[Excerto para leitura]
>>

Igreja Católica chilena proíbe padres de "tocar nos genitais" de crianças

A Igreja chilena publicou um manual com os comportamentos que os sacerdotes devem adoptar na sua interacção com os fiéis. Vítimas consideram o documento - entretanto retirado - "vergonhoso".

Foto
A Igreja Católica chilena proíbe ainda "condutas que podem ser mal-interpretadas e por isso se devem evitar" Reuters/STEFANO RELLANDINI

A braços com um escândalo de pedofilia, a Igreja Católica chilena publicou um manual de instruções dirigido aos sacerdotes sobre os comportamentos proibidos na interacção com crianças e menores. “Abraços demasiado apertados”, “palmadas nos glúteos, tocar na áreas dos genitais ou no peito”, “fazer massagens”, “dar beijos na boca” ou “recostar-se ou dormir junto a rapazes, raparigas ou adolescentes” são algumas das proibições que constam no documento assinado pelo cardeal de Santiago do Chile, Ricardo Ezzati, e citado pelo El País.

O manual gerou indignação entre as vítimas, que acusam a Igreja chilena de não compreender a dimensão da tragédia dos abusos e classificam o documento de “vergonhoso”.

<<

[Perguntas ao texto]
1 > Segundo o excerto, quem assinou o manual de instruções dirigido aos sacerdotes?
2 > Substitua "sacerdotes" por "padres" no trecho do excerto que começa nas palavras "A Igreja chilena publicou" e termina depois de "pelo El País.", e escreva esse trecho de novo.

[Dados fornecidos]
>>

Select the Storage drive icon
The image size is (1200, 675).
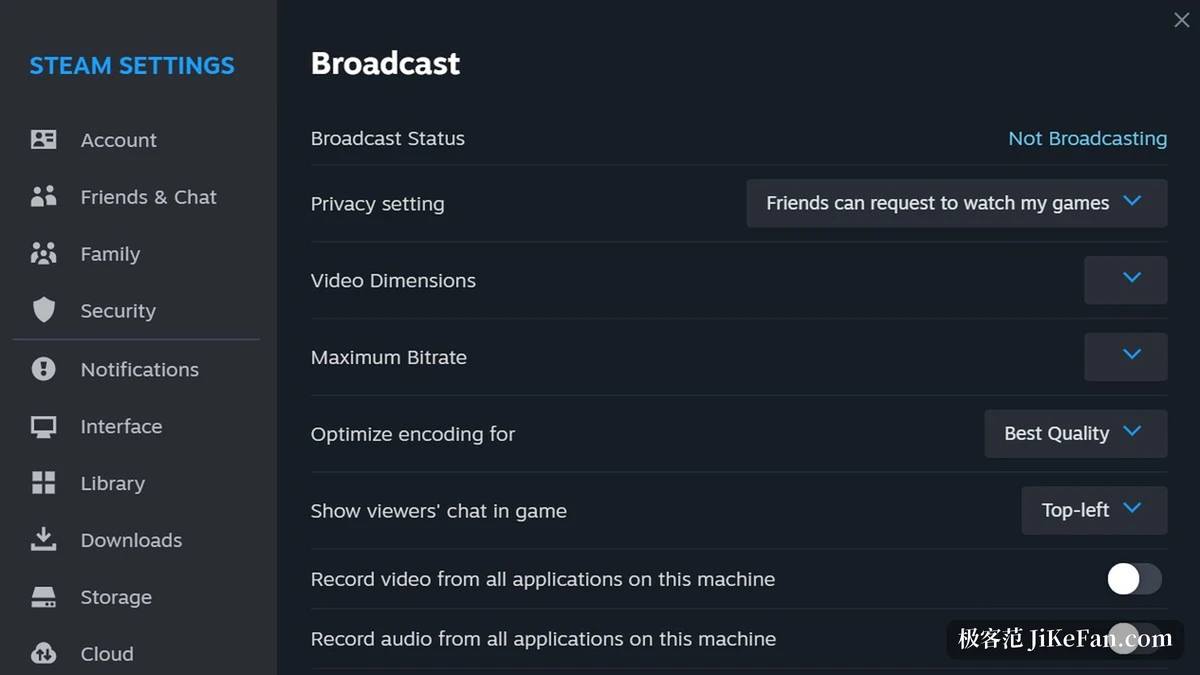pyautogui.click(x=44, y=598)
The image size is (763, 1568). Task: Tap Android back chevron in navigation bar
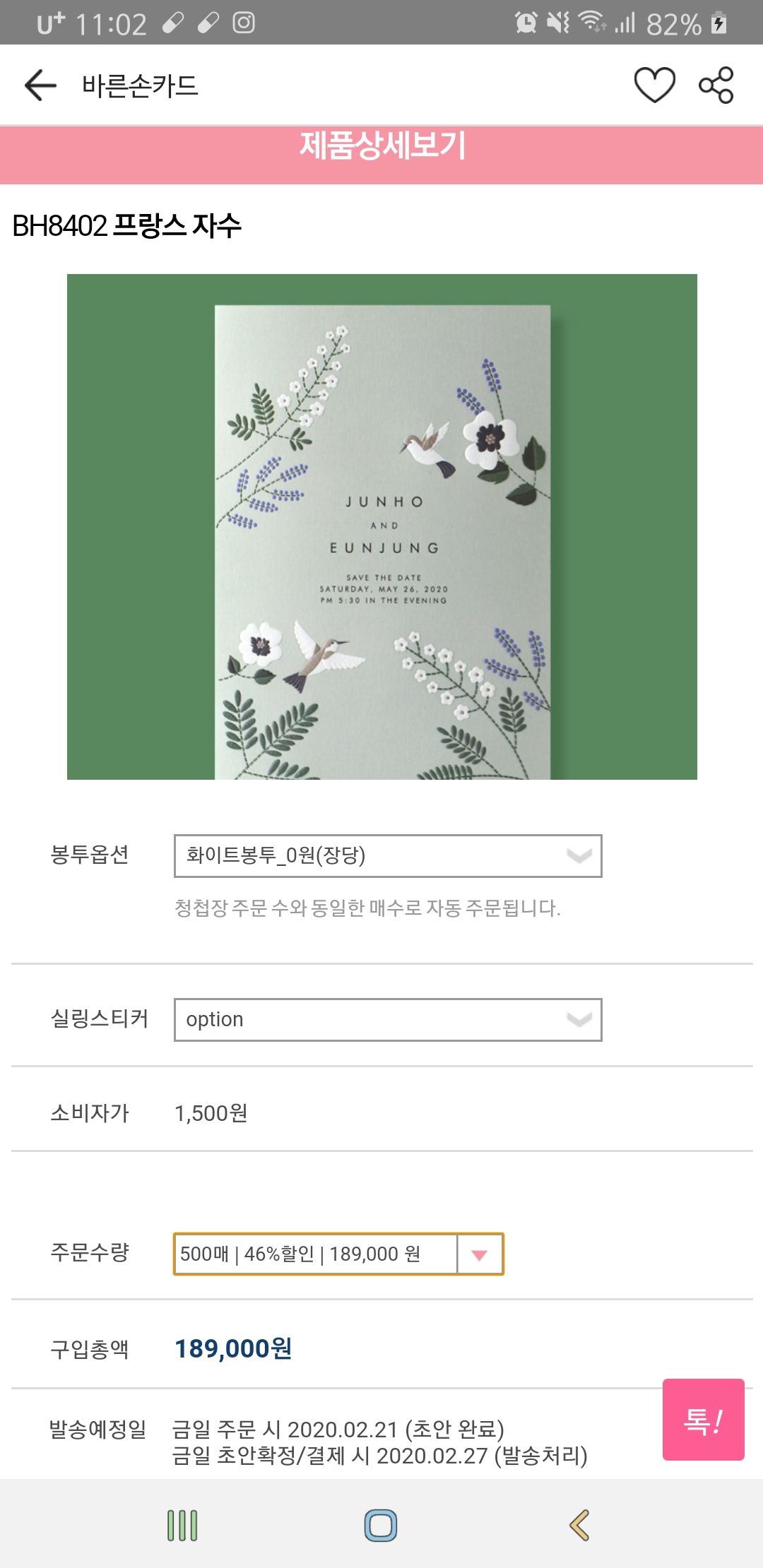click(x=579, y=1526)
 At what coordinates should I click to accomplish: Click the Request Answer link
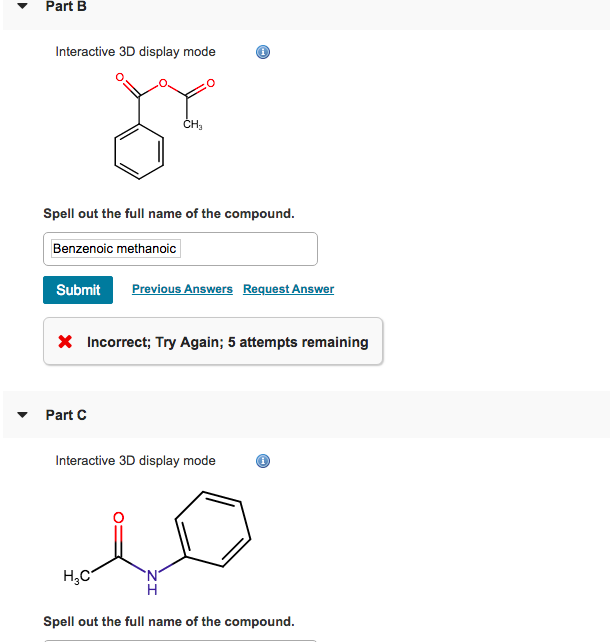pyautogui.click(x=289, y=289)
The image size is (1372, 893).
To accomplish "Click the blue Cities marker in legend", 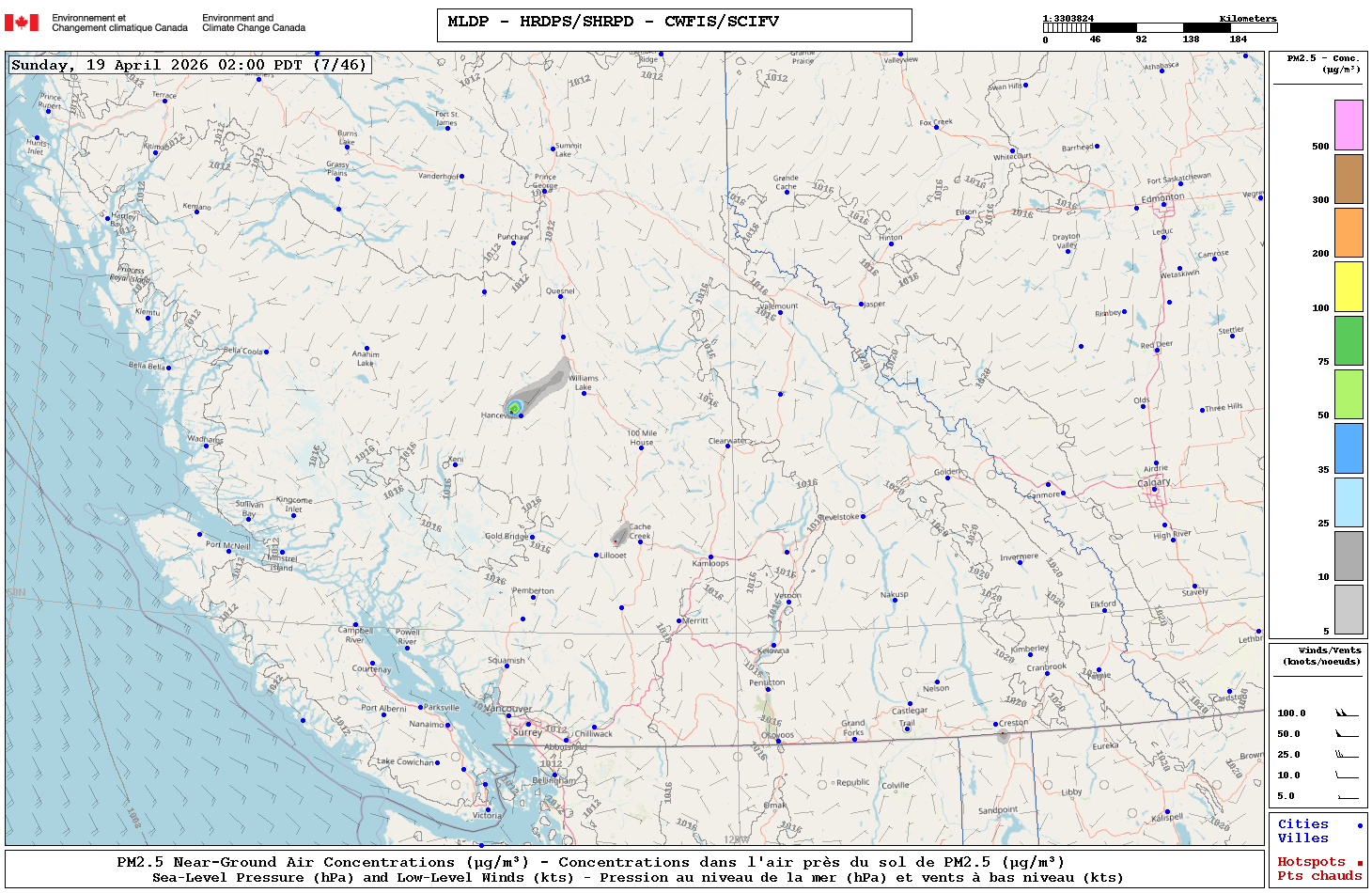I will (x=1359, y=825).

<<

[Respostas por tarefa]
1 > O cardeal de Santiago do Chile, Ricardo Ezzati.

2 >
A Igreja chilena publicou um manual com os comportamentos que os padres devem adoptar na sua interacção com os fiéis. Vítimas consideram o documento - entretanto retirado - "vergonhoso".

Foto
A Igreja Católica chilena proíbe ainda "condutas que podem ser mal-interpretadas e por isso se devem evitar" Reuters/STEFANO RELLANDINI

A braços com um escândalo de pedofilia, a Igreja Católica chilena publicou um manual de instruções dirigido aos padres sobre os comportamentos proibidos na interacção com crianças e menores. “Abraços demasiado apertados”, “palmadas nos glúteos, tocar na áreas dos genitais ou no peito”, “fazer massagens”, “dar beijos na boca” ou “recostar-se ou dormir junto a rapazes, raparigas ou adolescentes” são algumas das proibições que constam no documento assinado pelo cardeal de Santiago do Chile, Ricardo Ezzati, e citado pelo El País.